Texto de leitura:
• • • •

As atingidas pelos rompimentos de barragens:

o que as mulheres têm a dizer?

Por: Sheila Sousa de Jesus Peixoto - 25/03/2022Orientação: Alfredo Costa

Os impactos dos rompimentos de barragens de mineração podem afetar as pessoas de forma diferente devido às particularidades de raça, gênero, classe e sexualidade. O que será que as mulheres atingidas têm a dizer sobre isso?

O projeto de mundo atual, de muitas maneiras, ainda é pautado no capitalismo e no patriarcado, apesar de todas as conquistas sociais das últimas décadas. Estes são sistemas baseados em uma cultura, estrutura e relações que favorecem os homens. Além dos desdobramentos de gênero, existem outras camadas sociais definidas a partir de critérios como raça, sexualidade e classe, que também se submetem a um sistema complexo de opressões. Por exemplo, potencialmente uma mulher branca sofre opressões que se diferenciam das violências sofridas pela mulher negra. Essa, além de gênero, sofre preconceitos com relação a raça e dessa forma, as opressões são intensificadas.

• • • •

Listagem fornecida:
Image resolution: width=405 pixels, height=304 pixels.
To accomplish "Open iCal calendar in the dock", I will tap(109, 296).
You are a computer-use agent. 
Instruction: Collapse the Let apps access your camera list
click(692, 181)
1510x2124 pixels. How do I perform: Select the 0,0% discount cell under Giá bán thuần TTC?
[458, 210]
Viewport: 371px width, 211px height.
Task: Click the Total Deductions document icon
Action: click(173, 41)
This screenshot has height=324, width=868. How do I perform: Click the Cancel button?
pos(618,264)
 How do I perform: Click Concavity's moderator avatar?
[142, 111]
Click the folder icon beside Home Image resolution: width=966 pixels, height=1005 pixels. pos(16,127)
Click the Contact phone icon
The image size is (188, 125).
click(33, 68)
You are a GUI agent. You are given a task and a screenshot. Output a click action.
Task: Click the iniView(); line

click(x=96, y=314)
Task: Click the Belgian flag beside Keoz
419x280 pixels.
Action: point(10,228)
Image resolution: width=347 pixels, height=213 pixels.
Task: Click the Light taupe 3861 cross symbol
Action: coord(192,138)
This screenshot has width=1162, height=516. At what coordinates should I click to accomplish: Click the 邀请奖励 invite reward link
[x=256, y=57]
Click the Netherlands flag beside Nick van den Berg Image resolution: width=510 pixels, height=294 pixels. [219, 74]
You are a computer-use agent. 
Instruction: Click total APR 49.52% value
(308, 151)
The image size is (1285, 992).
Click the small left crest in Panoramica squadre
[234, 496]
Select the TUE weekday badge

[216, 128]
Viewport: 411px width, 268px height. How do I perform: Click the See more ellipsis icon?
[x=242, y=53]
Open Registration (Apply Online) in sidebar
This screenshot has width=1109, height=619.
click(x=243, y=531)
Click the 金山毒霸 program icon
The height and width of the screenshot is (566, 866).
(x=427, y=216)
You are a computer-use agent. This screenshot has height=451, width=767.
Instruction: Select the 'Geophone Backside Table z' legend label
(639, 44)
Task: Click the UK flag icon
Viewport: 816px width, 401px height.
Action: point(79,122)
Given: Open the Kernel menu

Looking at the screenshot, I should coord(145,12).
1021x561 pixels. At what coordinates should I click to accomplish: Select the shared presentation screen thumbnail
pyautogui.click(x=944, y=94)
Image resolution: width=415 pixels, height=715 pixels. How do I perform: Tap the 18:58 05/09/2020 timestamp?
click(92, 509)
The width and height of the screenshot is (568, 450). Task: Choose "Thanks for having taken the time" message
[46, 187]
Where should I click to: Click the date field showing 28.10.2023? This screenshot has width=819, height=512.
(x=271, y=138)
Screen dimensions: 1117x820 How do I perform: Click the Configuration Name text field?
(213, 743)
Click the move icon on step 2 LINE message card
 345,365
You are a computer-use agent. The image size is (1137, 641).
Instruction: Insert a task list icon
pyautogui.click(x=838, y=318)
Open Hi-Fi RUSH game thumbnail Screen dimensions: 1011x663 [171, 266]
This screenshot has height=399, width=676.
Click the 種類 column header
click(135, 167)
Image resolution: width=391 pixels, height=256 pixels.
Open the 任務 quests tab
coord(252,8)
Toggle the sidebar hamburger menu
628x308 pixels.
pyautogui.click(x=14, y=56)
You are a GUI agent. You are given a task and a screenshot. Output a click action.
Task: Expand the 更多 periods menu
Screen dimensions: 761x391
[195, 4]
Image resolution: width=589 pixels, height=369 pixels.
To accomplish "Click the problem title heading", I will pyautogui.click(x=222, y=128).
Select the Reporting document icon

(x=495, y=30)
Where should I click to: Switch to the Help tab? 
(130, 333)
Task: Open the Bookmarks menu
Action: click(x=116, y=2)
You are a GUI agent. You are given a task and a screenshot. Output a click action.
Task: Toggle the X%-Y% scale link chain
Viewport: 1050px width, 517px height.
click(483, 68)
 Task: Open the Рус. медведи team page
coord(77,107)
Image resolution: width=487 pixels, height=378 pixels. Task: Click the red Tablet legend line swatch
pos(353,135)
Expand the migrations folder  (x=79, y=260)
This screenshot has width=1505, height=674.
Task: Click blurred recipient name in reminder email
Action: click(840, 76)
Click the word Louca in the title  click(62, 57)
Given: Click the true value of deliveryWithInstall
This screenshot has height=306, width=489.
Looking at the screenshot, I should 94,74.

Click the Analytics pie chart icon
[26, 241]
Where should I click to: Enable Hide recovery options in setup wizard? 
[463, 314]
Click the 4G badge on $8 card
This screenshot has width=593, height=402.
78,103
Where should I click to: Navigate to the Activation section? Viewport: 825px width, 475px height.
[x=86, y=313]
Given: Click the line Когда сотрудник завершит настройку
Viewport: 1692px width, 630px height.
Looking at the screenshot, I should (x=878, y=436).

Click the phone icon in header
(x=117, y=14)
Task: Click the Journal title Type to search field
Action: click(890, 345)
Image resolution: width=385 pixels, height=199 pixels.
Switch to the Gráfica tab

• • • •

Tarefa proposta A: Na listagem, reescreva as linhas desde a que contém "Click the move" até a que contém "click(135, 167)", inclusive, substituindo "thumbnail" por "cover" e sem alterar mais nada.
Tarefa proposta B: Dê seguimento ao texto sobre as mulheres atingidas pelos rompimentos de barragens, a partir da última frase apresentada.

Resposta do exercício A:
Click the move icon on step 2 LINE message card
 345,365
You are a computer-use agent. The image size is (1137, 641).
Instruction: Insert a task list icon
pyautogui.click(x=838, y=318)
Open Hi-Fi RUSH game cover Screen dimensions: 1011x663 [171, 266]
This screenshot has height=399, width=676.
Click the 種類 column header
click(135, 167)

Resposta do exercício B:
O sistema minerário brasileiro é fruto desse projeto de mundo. Ele se caracteriza por uma exploração voraz dos recursos naturais e humanos em diferentes porções do território. Para isso, utiliza intenso conhecimento científico e tecnológico alinhado aos interesses internacionais. E é esse sistema que, nos últimos quinze anos, não para de se expandir, ao mesmo tempo em que apresenta média de um grande desastre ambiental a cada dois anos. Dentre esses desastres, podemos citar os rompimentos das barragens em Mariana (2015) e Brumadinho (2019).

Figura 1: Cenário de devastação decorrente do rompimento de barragem em Brumadinho / Fonte: Douglas Magno/AFP.

Ao pensar nesse contexto, pesquisadores da Fundação Oswaldo Cruz (RJ) decidiram dar foco às mulheres atingidas pelos rompimentos das barragens de Fundão (Mariana) e Córrego do Feijão (Brumadinho). O trabalho baseia-se no entendimento de que permanece muito comum que as vozes de mulheres sejam silenciadas, principalmente a da negra e pobre. Logo, a motivação deste trabalho foi dar força ao discurso dessas pessoas e colaborar com a rede de solidariedade e de luta por seus direitos. Segundo pesquisadores, as mulheres atingidas são as que mais cuidam para que seu cotidiano e modos de vida sejam reconstruídos, mesmo que ainda inseridas em uma posição social e econômica desvantajosa. Dessa forma, estão na linha de frente da luta contra o descaso das mineradoras.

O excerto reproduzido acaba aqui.